## Text block
Latent representation of the human pan-celltype epigenome through a deep recurrent neural network
Download the epigenomic data pertaining to histone modifications and chromatin accessibility (ChIP-seq and DNase-seq) from the Roadmap Epigenomics Consortium. Use the arcsinh transformation on the signal to stabilize the variance of these signals and lessen the effect of outliers. The downloaded data consists of different Assays performed in various Cell Types.
The autoencoder forms the backbone of Epi-LSTM. The high dimensional sequential input assays are reconstructed via a low dimensional bottleneck using LSTMs coupled with a loss function that forces the output to be as close to the input as possible in euclidean space. The first stage of the framework is a LSTM that acts as an encoder. The encoder reads the input sequence and creates a fixed length low dimensional vector representation in the form of an embedding. The low dimensional
representation at each position in the sequence is then treated as an annotation for that position. The decoder uses the fixed length vector embedding as it’s
initial hidden state and tries to recreate the original sequence. The epigenomic data is fed into the Epi-LSTM in frames of 100 steps to fit the model into memory and to speed up training. As the epigenomic data has a resolution of 25, i.e., a data point for every 25 base pairs, Epi-LSTM is capable of dealing with 2500 positions in a given frame. For more details please refer to the Methods-Epi-LSTM Autoencoder Framework
section of the manuscript. The trained models are stored under the data
folder as encoder.pth
and decoder.pth
.
The model can be found in the src/model.py
file. The model maninly consists of two parts, encoder which can be found in encoder.py
and the decoder, which can be found in decoder.py
. The encoders and decoders can be replaced/manipulated using these files.

## Pixel coordinate grounding data
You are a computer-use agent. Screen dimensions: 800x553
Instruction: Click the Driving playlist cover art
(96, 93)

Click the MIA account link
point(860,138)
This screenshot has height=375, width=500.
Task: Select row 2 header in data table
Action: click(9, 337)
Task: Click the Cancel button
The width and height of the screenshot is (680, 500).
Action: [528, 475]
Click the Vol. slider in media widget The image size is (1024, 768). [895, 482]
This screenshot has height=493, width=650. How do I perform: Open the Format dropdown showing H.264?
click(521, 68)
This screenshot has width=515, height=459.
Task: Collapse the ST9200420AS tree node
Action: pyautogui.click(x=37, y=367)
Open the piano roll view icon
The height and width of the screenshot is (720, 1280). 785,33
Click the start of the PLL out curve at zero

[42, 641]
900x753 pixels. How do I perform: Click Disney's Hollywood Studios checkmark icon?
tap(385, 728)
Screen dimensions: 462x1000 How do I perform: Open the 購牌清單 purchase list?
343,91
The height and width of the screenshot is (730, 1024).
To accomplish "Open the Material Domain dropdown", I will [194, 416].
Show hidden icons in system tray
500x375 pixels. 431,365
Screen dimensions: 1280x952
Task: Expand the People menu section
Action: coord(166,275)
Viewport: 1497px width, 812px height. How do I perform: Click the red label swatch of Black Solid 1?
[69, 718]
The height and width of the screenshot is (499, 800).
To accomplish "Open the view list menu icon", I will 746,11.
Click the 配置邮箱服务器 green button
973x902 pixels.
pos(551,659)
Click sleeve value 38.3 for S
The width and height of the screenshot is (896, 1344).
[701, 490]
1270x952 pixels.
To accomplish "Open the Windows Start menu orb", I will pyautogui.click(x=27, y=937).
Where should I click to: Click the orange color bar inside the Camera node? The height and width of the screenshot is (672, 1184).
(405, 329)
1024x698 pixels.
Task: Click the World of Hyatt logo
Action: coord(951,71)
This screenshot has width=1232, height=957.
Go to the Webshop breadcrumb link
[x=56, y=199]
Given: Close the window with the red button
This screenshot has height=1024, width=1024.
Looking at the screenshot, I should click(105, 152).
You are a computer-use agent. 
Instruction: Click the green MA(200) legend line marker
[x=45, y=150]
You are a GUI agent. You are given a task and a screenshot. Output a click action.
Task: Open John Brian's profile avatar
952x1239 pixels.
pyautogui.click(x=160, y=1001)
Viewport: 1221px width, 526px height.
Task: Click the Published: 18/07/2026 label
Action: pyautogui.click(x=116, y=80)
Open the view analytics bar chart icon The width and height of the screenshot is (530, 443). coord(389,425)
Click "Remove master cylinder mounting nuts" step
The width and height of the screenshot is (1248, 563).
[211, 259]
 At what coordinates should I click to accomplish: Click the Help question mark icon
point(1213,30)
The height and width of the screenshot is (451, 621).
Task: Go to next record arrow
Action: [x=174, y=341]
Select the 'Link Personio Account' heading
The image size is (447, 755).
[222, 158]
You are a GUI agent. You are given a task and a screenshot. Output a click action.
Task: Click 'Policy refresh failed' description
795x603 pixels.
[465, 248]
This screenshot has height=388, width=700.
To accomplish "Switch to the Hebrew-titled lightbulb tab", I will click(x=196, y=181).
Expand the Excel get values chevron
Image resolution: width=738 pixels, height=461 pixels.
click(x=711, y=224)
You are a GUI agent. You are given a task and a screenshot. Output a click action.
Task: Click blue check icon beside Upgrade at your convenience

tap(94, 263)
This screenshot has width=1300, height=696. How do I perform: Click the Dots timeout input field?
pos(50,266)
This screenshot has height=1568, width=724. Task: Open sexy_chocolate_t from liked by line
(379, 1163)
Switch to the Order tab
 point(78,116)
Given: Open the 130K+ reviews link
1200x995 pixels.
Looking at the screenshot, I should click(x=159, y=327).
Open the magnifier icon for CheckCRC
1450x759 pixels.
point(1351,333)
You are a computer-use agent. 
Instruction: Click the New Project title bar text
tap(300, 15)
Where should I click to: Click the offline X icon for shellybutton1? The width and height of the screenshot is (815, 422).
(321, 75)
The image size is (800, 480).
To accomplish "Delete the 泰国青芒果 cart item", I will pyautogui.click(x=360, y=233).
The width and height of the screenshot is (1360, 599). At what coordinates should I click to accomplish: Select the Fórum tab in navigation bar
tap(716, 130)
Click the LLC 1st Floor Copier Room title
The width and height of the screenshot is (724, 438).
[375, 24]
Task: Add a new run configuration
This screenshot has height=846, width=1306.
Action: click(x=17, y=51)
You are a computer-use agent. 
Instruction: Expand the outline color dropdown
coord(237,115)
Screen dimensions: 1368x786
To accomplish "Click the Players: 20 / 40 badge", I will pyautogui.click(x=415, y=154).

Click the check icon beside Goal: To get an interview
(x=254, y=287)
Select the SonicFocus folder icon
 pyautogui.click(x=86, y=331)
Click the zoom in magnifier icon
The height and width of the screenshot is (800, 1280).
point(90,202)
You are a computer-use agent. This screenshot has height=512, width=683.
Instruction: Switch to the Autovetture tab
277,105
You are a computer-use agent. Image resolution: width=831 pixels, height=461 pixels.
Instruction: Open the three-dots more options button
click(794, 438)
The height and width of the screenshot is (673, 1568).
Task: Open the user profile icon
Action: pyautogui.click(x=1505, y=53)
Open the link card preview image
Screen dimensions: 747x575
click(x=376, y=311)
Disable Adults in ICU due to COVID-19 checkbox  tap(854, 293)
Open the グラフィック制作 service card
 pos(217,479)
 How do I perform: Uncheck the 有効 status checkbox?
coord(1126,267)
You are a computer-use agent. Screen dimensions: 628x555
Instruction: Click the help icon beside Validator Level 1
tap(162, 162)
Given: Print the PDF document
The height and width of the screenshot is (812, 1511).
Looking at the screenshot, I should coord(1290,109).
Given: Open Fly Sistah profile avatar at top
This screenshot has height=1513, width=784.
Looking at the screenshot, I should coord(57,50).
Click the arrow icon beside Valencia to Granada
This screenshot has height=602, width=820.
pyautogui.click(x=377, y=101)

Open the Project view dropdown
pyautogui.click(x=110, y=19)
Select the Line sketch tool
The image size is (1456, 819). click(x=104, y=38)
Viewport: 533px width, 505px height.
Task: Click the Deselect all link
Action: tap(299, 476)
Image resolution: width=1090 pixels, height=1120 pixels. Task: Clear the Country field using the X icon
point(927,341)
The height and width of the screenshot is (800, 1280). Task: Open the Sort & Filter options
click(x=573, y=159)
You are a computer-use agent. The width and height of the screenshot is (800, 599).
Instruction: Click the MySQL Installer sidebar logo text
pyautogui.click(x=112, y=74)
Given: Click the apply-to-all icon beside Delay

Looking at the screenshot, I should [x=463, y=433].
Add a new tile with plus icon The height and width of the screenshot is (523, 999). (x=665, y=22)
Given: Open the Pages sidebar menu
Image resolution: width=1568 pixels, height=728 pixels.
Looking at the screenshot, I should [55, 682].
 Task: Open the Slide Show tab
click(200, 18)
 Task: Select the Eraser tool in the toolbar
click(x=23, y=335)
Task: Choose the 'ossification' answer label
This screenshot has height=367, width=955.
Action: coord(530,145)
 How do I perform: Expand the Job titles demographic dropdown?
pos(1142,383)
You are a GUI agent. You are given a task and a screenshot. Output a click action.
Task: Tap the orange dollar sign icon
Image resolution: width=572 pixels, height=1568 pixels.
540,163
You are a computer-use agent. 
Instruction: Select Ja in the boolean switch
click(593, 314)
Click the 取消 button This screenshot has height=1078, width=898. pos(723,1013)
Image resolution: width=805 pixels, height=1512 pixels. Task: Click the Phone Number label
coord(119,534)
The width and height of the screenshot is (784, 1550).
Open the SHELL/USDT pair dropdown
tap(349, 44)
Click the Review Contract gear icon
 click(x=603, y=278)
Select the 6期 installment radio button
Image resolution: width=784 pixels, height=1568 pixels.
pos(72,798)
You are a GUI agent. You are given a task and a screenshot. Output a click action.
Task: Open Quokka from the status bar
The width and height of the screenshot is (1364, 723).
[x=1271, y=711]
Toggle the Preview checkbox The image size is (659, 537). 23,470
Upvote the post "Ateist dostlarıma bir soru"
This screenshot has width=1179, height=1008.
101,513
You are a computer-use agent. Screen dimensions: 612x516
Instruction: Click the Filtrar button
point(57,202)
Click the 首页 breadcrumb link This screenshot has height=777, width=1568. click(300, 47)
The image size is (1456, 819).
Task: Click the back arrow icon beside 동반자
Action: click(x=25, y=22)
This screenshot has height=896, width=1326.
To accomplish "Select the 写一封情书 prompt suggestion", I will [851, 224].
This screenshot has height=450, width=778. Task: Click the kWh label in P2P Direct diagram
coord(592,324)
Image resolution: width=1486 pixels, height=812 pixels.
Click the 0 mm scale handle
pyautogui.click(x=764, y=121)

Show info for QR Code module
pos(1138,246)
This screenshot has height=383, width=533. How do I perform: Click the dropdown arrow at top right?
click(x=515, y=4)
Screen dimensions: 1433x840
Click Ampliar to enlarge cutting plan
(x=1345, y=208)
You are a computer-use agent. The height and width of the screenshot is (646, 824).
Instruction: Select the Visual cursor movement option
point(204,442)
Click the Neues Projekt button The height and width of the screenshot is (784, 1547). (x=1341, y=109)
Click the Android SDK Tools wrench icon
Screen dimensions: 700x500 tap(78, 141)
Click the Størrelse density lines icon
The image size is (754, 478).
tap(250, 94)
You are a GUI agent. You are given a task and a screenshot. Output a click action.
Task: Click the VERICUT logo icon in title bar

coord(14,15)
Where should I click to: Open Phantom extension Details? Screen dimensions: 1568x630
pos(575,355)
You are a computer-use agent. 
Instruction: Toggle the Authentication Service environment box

## Your tasks
1. List every file name mentioned in the Epi-LSTM text.
2. In the Epi-LSTM text, how many steps are in each frame of epigenomic data fed into the model?
3. Reproduce the stretch of the Epi-LSTM text from "The model can" through "using these files.".

## Responses in order
1. encoder.pth, decoder.pth, src/model.py, encoder.py, decoder.py

2. 100 steps

3.
The model can be found in the src/model.py
file. The model maninly consists of two parts, encoder which can be found in encoder.py
and the decoder, which can be found in decoder.py
. The encoders and decoders can be replaced/manipulated using these files.